He also warned that, as clinical commissioning groups look to have their structures authorised they will find they are too small and will need to merge.
Professor Field, who chaired the Health Bill listening exercise, raised his concerns at the All-Party Parliamentary Group on Primary Care and Public Health on Wednesday.
He said the listening exercise heard a lot of concerns about GPs being ‘unaccountable, lining their pockets with money and the governance arrangements allowing them to do that’.
‘What’s happened is that the Future Forum report has triggered the government into giving an entirely appropriate response,’ he said. ‘It has gone further than we recommended and in some areas that might cause some difficulties.’

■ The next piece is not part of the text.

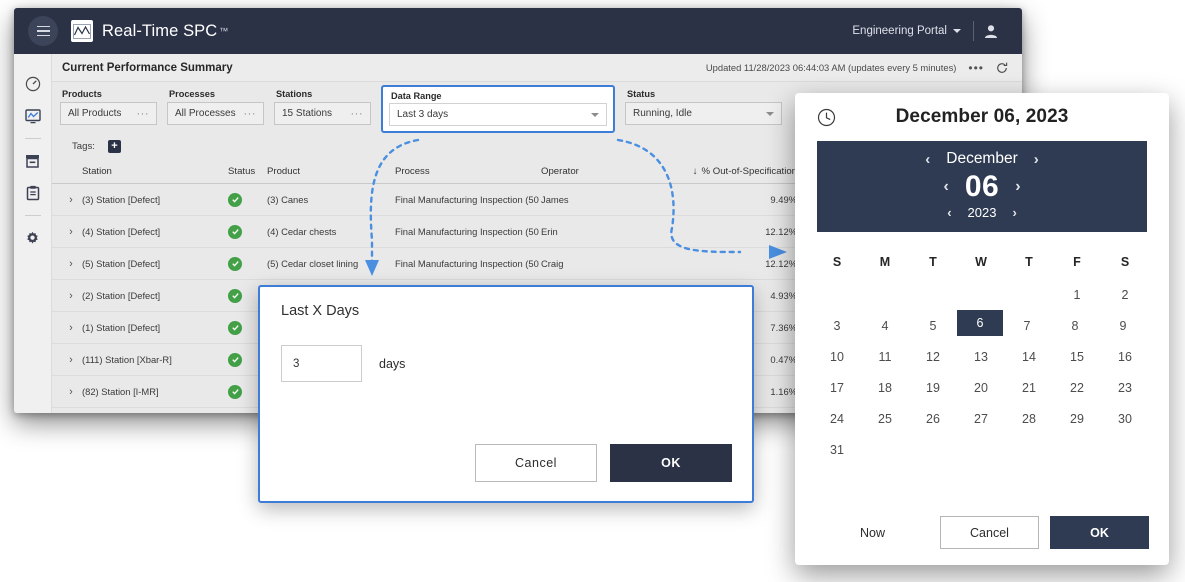 Image resolution: width=1185 pixels, height=582 pixels. I want to click on refresh-icon, so click(1002, 68).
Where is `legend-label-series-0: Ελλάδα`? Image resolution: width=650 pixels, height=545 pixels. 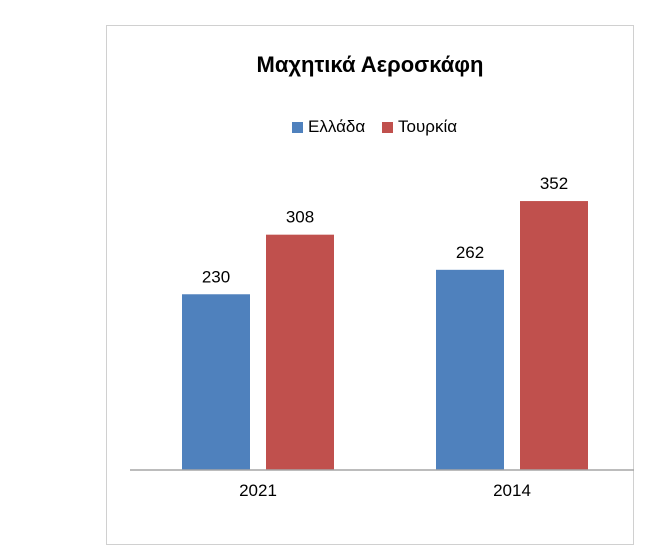
legend-label-series-0: Ελλάδα is located at coordinates (337, 126).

He added: ‘I think it’s a mistake to say there must be a specialist doctor on each of the boards. All the consortia I’ve met, and I’ve met many hundreds, are all involving specialists and nurses anyway and I’m not into tokenism. But then the government has gone further than we recommended.’
Professor Field said the authorisation process would be important for groups set up as GP consortia becoming clinical commission groups.
‘The key is going to be the authorisation process and there is a toolkit that is being trialled at the moment that seems pretty good to help consortia look at how they can move forward into the new world of clinical commissioning groups,’ he said.
‘It will become apparent to many of them that they are probably too small to survive in the new world and they will need to look at merging.’